## Extract
· · ·
There are also a few small industries around the yard, that the inbound cars are transferred to, and later picked up from.  If no run-around track, you will need to design this carefully.  Since you have little space, you can make the industries shallow, but my own opinion is that you can much better suggest an industry with say 1-3" of depth, which gives room for a loading dock, some relief to the building, external stairs (ubiquitous in Japan), venting or other pipes sticking out, etc. 

 

I don't see how the zero depth of photo/drawing structures in minimal layouts like Little End provide any sort of believable satisfaction to the person operating the layout, or a viewer if you wish to bring it to a show.  I think this could minimally be done in something like 300 mm X 1200 mm, but would be much better at perhaps 400 mm X 1800 mm - which might allow a run-around track, making operations more complex and fun.  You might need to make a compromise and use Tomix R140 or Kato R150 (trimmed) turnouts, which could restrict the equipment you operate.  Or, perhaps Peco SetTrack short.

 

I don't know your coupler preferences for shunting, but most Tomix engines are equipped for electronic uncoupling, but require a device in the track, just as Kadee requires the magnet.  However, you would need to manually uncouple cars not connected to an engine.

 

Don't think this:  "I've been a little too hasty in buying some Japanese rolling before researching, now I'm in trouble."

 

Instead - you've created an opportunity for yourself to do the research now, and come up with an imaginative design solution.
· · ·
## Items
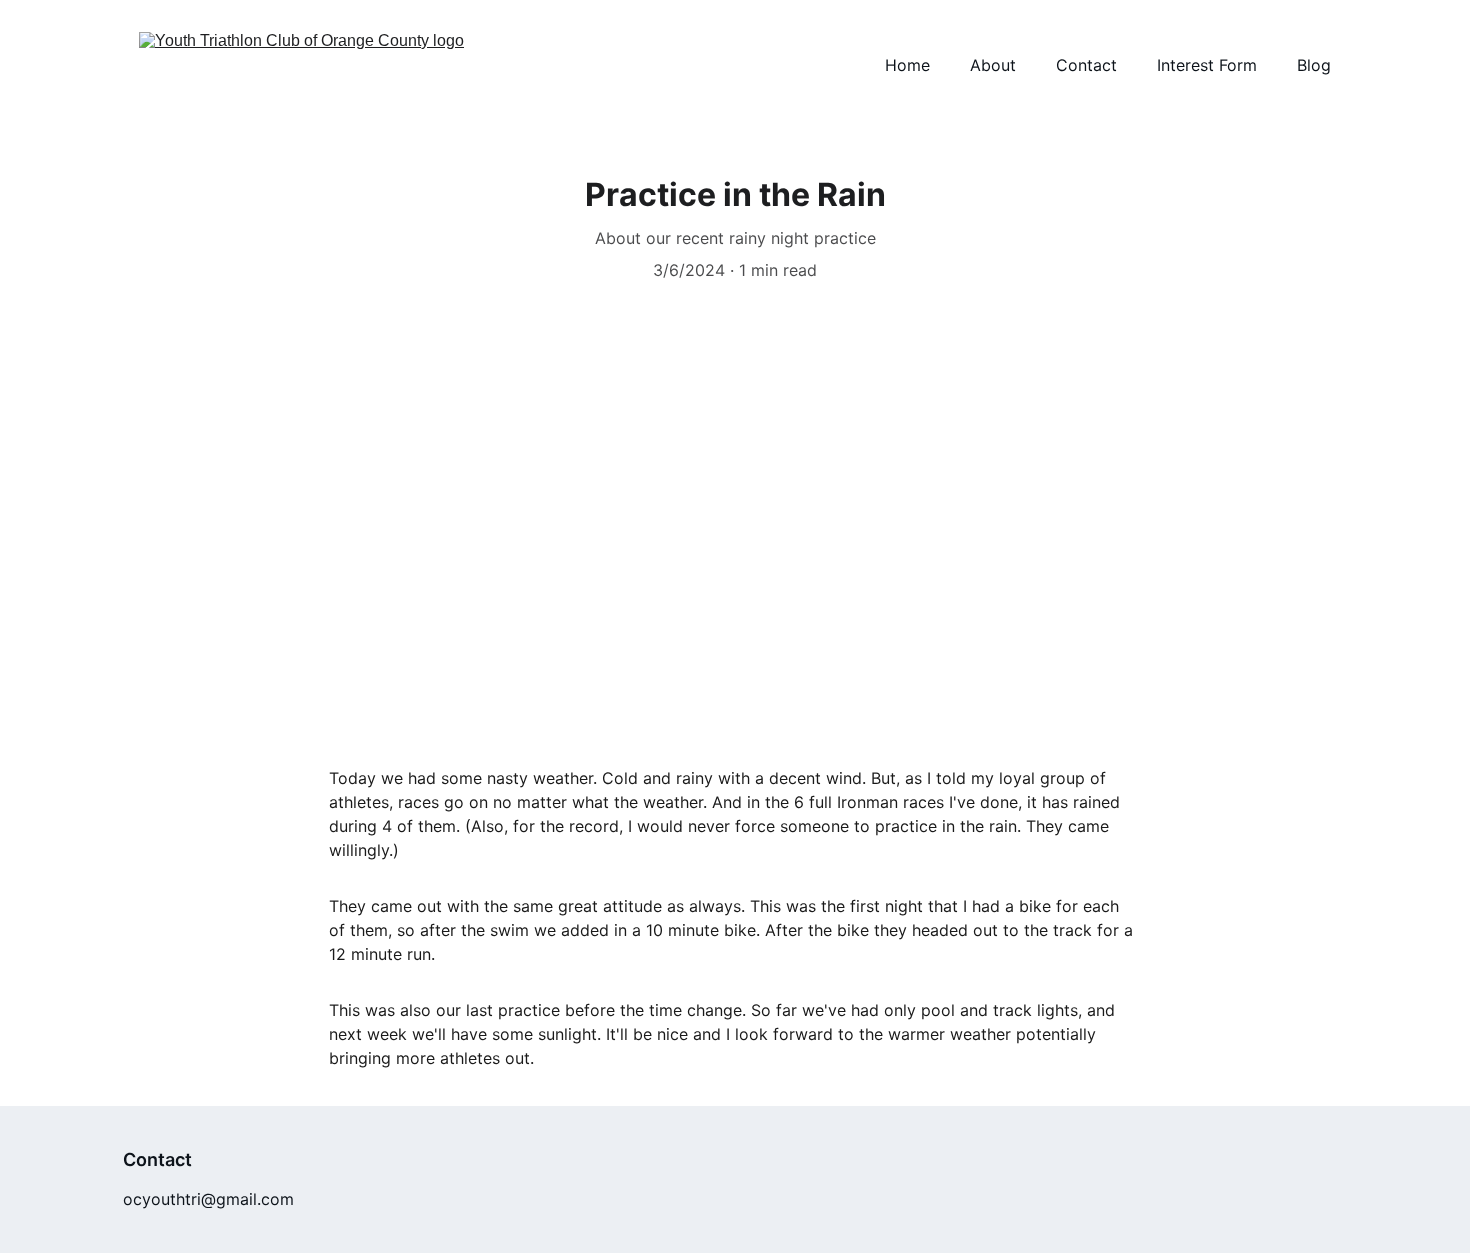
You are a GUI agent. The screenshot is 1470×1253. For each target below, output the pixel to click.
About (993, 65)
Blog (1314, 65)
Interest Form (1207, 65)
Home (907, 65)
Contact (1086, 65)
· · ·
In the layout advice, what size is called much better than the minimal 300 mm X 1200 mm?

## Complete answer
Perhaps 400 mm X 1800 mm.